Collected data entries:
--------------------------------

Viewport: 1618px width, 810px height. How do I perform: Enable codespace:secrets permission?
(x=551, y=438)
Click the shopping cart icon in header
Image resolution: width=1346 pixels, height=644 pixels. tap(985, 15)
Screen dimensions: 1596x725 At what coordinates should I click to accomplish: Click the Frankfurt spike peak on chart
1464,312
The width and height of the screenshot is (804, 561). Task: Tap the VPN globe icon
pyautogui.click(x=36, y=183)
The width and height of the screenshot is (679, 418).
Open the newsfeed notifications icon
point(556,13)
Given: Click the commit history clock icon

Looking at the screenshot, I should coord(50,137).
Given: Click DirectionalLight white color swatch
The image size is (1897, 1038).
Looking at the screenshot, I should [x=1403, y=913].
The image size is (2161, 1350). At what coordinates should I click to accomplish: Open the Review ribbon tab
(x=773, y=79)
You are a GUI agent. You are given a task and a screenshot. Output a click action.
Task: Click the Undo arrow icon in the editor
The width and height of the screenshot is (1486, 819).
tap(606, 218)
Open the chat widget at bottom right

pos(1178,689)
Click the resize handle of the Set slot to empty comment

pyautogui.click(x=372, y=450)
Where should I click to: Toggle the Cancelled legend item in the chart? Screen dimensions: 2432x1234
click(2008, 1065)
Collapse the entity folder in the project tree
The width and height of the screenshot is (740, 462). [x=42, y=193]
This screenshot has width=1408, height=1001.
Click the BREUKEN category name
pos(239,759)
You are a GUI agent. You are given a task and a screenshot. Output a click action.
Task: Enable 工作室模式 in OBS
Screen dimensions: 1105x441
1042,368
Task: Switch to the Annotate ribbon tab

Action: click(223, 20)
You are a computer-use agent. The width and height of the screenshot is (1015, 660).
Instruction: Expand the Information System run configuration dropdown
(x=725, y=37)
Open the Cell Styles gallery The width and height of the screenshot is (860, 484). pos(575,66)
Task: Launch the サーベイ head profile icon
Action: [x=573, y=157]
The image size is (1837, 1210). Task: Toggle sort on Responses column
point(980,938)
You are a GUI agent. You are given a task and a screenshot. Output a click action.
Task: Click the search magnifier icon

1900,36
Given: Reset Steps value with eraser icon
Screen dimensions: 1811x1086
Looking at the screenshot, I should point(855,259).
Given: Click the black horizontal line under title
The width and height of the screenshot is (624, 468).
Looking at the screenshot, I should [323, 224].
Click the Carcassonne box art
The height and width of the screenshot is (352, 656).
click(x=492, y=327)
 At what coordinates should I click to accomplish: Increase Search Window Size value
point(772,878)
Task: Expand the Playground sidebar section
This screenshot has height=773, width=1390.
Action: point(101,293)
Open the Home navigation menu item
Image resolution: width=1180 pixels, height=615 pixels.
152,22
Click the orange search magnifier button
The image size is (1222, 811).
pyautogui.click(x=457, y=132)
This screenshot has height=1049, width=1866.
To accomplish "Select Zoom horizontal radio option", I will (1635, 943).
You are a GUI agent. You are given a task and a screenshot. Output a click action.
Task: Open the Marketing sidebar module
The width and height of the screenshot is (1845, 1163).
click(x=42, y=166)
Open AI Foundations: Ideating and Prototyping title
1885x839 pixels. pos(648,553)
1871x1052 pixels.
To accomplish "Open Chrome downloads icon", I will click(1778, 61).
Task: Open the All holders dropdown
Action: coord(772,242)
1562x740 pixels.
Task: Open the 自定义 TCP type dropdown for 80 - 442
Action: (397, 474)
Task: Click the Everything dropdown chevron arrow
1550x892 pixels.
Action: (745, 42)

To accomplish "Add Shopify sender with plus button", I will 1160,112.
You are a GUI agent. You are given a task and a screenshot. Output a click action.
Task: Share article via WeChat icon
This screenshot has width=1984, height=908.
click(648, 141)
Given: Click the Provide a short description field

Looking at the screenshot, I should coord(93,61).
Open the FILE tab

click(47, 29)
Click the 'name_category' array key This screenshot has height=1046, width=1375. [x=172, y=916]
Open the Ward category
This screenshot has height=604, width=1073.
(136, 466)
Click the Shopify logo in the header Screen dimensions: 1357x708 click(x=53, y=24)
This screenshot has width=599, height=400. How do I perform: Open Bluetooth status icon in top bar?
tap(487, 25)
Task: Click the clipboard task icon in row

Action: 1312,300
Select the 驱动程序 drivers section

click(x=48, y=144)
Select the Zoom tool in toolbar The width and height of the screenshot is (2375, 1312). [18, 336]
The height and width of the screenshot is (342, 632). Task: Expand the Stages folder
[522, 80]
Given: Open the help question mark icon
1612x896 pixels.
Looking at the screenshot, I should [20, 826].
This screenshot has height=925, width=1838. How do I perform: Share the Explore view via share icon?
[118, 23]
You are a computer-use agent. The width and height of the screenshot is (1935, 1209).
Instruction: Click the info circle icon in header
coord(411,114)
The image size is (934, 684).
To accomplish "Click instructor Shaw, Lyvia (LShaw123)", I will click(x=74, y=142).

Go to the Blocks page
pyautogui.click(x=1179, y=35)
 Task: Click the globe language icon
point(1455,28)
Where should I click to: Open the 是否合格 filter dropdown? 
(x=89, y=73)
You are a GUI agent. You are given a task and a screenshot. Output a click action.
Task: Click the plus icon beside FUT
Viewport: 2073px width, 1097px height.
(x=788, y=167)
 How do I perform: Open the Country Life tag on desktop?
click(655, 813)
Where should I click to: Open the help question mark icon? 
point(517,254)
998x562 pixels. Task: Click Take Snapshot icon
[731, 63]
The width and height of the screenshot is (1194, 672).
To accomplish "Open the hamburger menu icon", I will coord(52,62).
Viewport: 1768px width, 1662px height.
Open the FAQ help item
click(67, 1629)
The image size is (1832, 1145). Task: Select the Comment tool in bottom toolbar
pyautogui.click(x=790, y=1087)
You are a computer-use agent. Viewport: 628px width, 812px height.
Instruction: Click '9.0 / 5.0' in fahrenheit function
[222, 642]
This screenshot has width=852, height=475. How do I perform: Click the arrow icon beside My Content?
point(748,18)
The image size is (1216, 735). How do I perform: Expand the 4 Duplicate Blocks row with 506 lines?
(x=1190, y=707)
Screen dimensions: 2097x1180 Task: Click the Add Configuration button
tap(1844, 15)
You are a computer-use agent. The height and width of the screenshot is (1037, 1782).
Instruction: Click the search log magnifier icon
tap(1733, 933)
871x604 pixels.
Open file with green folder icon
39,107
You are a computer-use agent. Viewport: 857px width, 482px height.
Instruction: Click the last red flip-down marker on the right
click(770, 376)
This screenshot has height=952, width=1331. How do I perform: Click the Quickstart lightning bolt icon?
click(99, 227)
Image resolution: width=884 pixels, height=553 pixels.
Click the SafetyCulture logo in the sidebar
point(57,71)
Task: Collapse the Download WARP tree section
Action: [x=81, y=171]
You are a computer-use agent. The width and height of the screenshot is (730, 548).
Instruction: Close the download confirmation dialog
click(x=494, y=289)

--------------------------------

The task:
Please filter the entries above down to the lines holding "menu" and copy them.

Answer to this task:
Open the Home navigation menu item
To accomplish "Open the hamburger menu icon", I will coord(52,62).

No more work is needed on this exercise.